>> START Excerpted text

2008-11-09 Thread Sven Joachim
On 2008-11-09 03:51 +0100, Vinicius Massuchetto wrote:

> Sven Joachim escreveu:
>> On 2008-11-08 17:06 +0100, Vinicius Massuchetto wrote:
>>
>>> Is there any way to build amd64 packages from i386?
>>
>> There is probably more than one way, but assuming you have a 64-bit
>> processor (if not, why would you want to build packages for it?), the
>> easiest solution is to boot with a 64-bit kernel and set up an amd64
>> chroot for that task with "debootstrap --arch=amd64 --variant=buildd".
>> You can also set up pbuilder for amd64, look for the --debootstrapopts
>> option in the pbuilder manpage.
>
> Ahmmm...
>
> Thanks for helping me, but I got a little bit confused by this explanation.
>
> I got a package: package_0.0.0_i386.deb
> And I want: samepackage_0.0.0_amd64.deb

Okay, it seems I completely misunderstood you.  I thought you wanted to
build packages from source.

>> END Excerpted text

- **Given instruction**:
Supply the next part of the mailing-list reply about amd64 packages, beginning after its final sentence. The listing comes from a separate source unrelated to the mailing-list reply about amd64 packages.

>> START Provided data

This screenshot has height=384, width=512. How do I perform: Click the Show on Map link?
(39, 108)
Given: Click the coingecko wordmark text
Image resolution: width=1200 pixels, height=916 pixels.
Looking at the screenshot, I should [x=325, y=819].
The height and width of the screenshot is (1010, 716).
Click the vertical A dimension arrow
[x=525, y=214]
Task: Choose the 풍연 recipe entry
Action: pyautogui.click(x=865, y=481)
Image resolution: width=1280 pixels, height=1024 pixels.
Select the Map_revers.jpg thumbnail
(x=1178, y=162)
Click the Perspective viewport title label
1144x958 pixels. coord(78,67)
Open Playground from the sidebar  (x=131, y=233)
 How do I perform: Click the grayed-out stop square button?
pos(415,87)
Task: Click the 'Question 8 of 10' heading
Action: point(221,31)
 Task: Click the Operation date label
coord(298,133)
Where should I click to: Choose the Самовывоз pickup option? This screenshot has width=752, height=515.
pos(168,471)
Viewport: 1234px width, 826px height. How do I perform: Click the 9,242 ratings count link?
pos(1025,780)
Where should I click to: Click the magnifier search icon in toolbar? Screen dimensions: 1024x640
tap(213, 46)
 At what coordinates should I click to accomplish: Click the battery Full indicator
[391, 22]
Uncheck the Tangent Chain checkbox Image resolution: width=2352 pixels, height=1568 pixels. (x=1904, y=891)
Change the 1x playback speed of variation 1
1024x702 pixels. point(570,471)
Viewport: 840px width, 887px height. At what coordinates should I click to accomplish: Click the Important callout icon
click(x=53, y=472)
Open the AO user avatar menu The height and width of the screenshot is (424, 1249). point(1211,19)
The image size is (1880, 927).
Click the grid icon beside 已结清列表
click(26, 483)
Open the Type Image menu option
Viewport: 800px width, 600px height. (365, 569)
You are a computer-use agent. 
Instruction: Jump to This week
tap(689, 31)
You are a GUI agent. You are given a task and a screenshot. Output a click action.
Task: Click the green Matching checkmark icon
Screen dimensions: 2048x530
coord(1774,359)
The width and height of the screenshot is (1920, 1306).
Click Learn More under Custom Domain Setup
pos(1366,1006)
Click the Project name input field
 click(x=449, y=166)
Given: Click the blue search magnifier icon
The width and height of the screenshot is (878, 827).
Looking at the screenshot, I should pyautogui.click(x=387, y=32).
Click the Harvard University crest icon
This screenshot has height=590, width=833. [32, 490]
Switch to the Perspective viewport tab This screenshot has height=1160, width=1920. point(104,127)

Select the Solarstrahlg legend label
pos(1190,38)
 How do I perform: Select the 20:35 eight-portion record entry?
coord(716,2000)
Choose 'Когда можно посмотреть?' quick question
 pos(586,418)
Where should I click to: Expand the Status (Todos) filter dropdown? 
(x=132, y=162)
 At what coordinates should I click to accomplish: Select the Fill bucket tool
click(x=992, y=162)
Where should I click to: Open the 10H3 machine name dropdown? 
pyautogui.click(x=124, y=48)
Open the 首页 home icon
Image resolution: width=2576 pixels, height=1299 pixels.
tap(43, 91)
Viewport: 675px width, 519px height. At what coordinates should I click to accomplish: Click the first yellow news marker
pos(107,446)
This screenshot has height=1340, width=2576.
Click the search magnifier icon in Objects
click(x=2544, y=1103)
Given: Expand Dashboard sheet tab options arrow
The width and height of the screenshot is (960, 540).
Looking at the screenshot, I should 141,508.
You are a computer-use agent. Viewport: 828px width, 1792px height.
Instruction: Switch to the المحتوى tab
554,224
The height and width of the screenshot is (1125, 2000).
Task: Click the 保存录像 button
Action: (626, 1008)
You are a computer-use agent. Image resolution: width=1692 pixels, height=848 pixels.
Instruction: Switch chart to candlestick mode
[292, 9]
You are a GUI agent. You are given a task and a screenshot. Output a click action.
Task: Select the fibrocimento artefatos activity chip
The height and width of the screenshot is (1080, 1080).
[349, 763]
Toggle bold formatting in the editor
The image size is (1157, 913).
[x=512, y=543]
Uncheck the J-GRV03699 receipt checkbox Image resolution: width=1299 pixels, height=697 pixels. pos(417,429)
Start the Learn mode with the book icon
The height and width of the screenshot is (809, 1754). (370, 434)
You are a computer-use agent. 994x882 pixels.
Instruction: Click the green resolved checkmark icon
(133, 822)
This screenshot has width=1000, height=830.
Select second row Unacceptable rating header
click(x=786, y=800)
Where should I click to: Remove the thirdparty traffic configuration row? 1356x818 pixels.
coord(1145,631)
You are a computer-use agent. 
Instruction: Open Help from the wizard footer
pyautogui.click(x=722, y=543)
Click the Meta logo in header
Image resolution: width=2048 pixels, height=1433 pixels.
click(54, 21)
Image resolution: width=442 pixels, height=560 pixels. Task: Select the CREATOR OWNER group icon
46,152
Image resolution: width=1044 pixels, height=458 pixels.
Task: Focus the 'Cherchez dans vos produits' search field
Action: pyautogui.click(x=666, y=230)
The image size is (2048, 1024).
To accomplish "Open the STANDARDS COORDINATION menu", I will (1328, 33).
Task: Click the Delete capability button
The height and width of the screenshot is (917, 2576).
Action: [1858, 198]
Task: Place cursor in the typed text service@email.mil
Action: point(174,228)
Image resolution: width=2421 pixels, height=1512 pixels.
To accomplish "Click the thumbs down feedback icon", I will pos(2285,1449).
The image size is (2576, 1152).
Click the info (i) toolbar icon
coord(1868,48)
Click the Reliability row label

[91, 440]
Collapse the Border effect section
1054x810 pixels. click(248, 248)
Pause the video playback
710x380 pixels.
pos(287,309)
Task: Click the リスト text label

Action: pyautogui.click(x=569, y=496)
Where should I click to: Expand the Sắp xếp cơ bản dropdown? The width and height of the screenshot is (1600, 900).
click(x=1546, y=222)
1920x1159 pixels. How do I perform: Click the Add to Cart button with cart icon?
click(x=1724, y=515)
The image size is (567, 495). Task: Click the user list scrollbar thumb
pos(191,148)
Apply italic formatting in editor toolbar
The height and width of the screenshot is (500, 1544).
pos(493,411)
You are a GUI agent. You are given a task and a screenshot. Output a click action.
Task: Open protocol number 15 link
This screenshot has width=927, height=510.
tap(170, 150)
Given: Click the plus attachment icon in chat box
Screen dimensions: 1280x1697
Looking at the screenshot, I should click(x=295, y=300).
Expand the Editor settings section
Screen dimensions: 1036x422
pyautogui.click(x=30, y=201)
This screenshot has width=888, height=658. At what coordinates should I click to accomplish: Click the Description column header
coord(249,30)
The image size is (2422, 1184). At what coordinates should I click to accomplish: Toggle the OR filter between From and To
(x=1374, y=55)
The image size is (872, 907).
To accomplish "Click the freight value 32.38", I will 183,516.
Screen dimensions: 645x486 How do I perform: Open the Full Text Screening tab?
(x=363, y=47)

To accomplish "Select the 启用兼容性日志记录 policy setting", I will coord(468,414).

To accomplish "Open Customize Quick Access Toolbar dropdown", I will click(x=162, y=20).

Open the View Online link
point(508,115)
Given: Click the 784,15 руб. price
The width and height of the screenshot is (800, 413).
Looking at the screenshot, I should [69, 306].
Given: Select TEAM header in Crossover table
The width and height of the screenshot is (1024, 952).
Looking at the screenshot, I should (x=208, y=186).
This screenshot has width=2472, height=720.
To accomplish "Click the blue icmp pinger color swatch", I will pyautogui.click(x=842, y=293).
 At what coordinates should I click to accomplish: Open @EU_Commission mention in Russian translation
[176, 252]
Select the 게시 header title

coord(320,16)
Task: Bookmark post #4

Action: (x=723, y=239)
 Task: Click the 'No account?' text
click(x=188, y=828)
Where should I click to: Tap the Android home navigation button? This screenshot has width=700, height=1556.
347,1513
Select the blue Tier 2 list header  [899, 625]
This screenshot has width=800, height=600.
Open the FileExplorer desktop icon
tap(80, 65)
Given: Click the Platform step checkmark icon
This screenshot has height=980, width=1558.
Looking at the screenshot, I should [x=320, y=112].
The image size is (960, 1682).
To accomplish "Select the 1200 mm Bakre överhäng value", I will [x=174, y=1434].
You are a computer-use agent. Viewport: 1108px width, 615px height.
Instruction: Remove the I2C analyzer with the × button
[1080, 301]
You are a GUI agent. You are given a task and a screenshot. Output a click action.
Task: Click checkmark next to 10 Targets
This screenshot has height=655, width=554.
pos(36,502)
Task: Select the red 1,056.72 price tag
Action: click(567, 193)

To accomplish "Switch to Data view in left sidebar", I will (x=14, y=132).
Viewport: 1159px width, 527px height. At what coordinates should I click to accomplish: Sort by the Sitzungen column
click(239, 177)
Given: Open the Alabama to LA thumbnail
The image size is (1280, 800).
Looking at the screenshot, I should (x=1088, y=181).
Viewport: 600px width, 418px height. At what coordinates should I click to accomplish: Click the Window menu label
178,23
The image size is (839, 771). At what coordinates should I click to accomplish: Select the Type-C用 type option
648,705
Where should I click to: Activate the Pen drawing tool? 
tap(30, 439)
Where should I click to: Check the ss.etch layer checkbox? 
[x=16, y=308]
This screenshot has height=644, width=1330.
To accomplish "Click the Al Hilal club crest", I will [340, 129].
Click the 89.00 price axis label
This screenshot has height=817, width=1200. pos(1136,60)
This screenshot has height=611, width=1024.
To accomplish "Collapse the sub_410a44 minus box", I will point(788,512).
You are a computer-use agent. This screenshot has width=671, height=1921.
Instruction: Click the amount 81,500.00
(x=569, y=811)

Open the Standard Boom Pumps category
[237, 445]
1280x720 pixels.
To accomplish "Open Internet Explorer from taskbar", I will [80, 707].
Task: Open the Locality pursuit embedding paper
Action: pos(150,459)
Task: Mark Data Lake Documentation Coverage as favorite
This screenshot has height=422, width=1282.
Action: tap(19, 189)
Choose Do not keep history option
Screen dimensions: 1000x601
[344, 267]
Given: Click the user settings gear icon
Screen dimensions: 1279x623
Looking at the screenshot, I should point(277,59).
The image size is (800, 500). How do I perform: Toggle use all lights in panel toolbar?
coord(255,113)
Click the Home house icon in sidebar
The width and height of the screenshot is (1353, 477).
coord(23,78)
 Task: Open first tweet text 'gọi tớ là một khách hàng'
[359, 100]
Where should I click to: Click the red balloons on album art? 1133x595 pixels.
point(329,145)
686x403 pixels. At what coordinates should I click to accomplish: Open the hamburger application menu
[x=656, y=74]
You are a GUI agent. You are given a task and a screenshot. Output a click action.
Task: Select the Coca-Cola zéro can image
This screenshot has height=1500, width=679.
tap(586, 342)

>> END Provided data

- **The response**:
> I know I can install i386 packages by the --force-architecture
> parameter, but what I really need is to build one.
>
> I'm used to build my own packages with checkinstall, but they're not
> providing me the source for this specific package.

Here is a way to just hack the architecture in foobar_i386.deb, with
short comments:

# We want the files in the control.tar.gz to be owned by root, so let's
# pretend we are root; apt-get install fakeroot if necessary.
fakeroot /bin/bash

# extract the files in the control archive into a scratch dir
mkdir scratch
ar x foobar_i386.deb control.tar.gz
tar -C scratch -xzvf control.tar.gz 

# change the Architecture in the control file
sed -i -e 's/Architecture: i386/Architecture: amd64/' scratch/control

# regenerate the control archive
GZIP=-9n tar -C scratch -cvzf control.tar.gz .

# replace the control archive in the .deb
ar rav debian-binary foobar_i386.deb control.tar.gz

# clean up and exit the fakeroot shell:
rm -rf scratch control.tar.gz
exit


This is a really dirty hack, though.  A better framework for converting
i386 packages is developed in the ia32-libs-tools package, available in
unstable¹.  While this tool is not very mature and barely documented, it is
probably a better way than just changing the Architecture: field in
debian/control.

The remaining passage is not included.